|
Folks,
Let me put in my $.02. Discretizing a continuous variable for
use as a predictor variable is a very common artifice in the
epidemiological literature. This is usually performed so that
the epidemiologist can make some statement about relative risks
for some outcome, and convey the RR in a simple manner to their
colleagues (or at least an approximation to the RR). Now, it
needs to be understood exactly what discretizing the continuous
predictor variable actually is doing: it allows the user to fit
a nonlinear curve to the data. Moreover, this nonlinear curve
is discontinuous at the break points. This is an ugly model if
I ever saw one. It says that the response is homogeneous within
the (artificially) chosen intervals, and that from the end of
one interval to the beginning of the next there is often a
significant difference in the response. Now, I ask whether it
is reasonable to believe that dietary habits (consumption of
fruits and vegetables, percent energy from fat) change dramatically
from age 34 to age 35, or from age 59 to age 60. I really suspect
not, but these are commonly employed models. I would have to
agree with Peter that risk for all kinds of poor outcomes related
to low birth weight do not change dramatically from 1499 grams
to 1500 grams. The risks are probably even greater if the infant
weighs 1100 grams than if the infant weighs 1499 grams. And a
child that weighs 1501 grams probably is at more risk for poor
outcomes than a child who weighs 2300 grams.
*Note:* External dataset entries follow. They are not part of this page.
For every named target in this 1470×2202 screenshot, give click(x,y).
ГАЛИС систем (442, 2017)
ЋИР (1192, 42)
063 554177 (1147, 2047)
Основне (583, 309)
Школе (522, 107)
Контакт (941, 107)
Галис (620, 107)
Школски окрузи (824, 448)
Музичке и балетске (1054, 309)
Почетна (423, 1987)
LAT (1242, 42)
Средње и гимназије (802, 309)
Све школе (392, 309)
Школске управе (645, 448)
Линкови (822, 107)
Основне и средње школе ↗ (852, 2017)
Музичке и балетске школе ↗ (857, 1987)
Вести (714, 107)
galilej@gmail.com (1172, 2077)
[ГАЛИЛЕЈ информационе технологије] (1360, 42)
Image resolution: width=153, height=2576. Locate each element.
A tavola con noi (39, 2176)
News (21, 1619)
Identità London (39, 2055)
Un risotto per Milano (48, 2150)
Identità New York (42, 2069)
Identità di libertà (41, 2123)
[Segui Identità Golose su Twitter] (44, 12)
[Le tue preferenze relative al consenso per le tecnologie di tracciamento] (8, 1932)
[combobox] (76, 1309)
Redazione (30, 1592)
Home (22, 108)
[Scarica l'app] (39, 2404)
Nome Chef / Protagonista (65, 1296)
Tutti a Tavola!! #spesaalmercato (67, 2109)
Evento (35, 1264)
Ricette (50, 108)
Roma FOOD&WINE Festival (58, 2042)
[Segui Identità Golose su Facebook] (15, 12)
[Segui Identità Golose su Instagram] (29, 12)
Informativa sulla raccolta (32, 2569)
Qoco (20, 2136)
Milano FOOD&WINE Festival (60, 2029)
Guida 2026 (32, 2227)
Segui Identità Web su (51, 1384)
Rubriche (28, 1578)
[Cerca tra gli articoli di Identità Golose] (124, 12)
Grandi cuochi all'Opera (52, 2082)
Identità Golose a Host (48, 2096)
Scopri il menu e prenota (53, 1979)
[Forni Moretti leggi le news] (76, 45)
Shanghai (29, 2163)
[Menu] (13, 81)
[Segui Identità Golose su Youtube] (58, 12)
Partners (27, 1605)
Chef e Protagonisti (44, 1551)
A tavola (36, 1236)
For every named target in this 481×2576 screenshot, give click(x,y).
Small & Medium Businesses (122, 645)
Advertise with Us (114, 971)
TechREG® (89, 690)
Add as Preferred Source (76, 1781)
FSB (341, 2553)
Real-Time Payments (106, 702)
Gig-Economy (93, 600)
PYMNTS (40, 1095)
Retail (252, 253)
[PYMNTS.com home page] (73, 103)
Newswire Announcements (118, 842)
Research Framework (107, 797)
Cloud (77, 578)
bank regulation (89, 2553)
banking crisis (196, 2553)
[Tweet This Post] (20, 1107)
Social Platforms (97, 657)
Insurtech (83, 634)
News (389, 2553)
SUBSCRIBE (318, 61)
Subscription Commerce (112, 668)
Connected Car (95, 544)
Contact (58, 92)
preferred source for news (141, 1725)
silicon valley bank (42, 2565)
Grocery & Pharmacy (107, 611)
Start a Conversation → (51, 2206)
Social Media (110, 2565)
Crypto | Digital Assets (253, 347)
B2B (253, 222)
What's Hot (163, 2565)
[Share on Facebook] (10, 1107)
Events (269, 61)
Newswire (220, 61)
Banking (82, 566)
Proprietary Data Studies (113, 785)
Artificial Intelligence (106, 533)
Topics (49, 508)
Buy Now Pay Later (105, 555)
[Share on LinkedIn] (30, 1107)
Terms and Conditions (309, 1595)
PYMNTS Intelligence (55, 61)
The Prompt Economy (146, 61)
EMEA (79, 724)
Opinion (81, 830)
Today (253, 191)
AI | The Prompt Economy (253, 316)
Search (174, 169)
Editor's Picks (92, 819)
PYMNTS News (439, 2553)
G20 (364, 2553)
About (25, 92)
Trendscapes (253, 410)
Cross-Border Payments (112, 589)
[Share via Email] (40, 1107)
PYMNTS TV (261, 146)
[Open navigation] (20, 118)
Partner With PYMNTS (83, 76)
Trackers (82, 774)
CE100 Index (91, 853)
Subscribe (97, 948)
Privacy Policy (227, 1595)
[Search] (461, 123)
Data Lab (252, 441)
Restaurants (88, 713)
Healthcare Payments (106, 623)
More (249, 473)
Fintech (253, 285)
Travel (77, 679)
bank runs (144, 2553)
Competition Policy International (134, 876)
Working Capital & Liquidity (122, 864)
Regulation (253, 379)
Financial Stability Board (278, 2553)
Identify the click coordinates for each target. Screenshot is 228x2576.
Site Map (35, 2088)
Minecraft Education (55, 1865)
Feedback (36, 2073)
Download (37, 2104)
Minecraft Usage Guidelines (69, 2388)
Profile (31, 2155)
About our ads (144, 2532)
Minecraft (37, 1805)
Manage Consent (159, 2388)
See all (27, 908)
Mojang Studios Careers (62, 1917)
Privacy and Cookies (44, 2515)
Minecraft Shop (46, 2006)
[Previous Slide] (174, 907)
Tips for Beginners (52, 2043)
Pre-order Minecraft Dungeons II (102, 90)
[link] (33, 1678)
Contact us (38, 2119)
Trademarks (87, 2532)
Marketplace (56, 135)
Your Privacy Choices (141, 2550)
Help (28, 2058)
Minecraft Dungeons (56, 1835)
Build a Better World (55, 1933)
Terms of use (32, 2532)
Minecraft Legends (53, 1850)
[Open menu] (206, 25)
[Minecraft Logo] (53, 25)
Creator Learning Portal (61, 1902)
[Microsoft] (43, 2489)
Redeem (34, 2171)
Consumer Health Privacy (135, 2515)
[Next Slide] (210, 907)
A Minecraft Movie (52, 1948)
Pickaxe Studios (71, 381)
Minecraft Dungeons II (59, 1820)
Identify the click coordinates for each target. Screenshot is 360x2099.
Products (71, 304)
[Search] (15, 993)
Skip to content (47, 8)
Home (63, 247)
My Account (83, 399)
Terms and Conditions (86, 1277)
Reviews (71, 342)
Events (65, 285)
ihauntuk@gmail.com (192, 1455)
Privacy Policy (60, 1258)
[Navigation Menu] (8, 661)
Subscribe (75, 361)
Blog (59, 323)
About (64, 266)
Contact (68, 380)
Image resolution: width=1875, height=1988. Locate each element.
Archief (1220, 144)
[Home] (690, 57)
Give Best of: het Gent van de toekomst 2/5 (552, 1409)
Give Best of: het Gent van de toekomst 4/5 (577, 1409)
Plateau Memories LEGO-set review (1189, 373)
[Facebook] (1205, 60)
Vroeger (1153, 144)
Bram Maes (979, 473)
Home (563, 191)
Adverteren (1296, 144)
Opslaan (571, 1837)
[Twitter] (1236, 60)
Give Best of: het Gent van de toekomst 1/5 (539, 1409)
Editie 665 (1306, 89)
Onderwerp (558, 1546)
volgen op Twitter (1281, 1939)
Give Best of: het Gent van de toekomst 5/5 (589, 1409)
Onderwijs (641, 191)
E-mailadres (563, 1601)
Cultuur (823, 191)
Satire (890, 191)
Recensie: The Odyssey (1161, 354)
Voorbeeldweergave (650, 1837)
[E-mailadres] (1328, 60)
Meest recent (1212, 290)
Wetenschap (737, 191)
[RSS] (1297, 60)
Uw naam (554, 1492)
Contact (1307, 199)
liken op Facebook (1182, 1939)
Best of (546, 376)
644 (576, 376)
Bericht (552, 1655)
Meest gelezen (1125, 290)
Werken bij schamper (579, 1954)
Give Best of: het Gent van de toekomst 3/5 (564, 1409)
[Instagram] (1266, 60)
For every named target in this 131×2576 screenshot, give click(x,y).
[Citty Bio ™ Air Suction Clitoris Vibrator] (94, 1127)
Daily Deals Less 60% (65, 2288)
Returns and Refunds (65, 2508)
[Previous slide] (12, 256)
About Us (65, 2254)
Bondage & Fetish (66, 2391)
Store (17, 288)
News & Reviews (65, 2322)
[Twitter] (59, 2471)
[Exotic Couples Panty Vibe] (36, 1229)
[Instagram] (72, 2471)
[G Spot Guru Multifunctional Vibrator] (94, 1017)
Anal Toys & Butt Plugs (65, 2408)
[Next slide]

Now, I work with epidemiologists. I have fit many a regression
model in which age has been discretized into 3 or 4 intervals.
For simple presentation in epidemiological journals, these are
the accepted standards. I will not chastise too loudly that
this should not be done, although I have tried to suggest
alternatives to my colleagues. I have absolutely no doubt that
the models which use discretized continuous variables are biased.
There are likely very few circumstances in which a noncontinuous
response are reasonable. (I leave the door open for a few such
outcomes. However, they do not regularly present themselves.)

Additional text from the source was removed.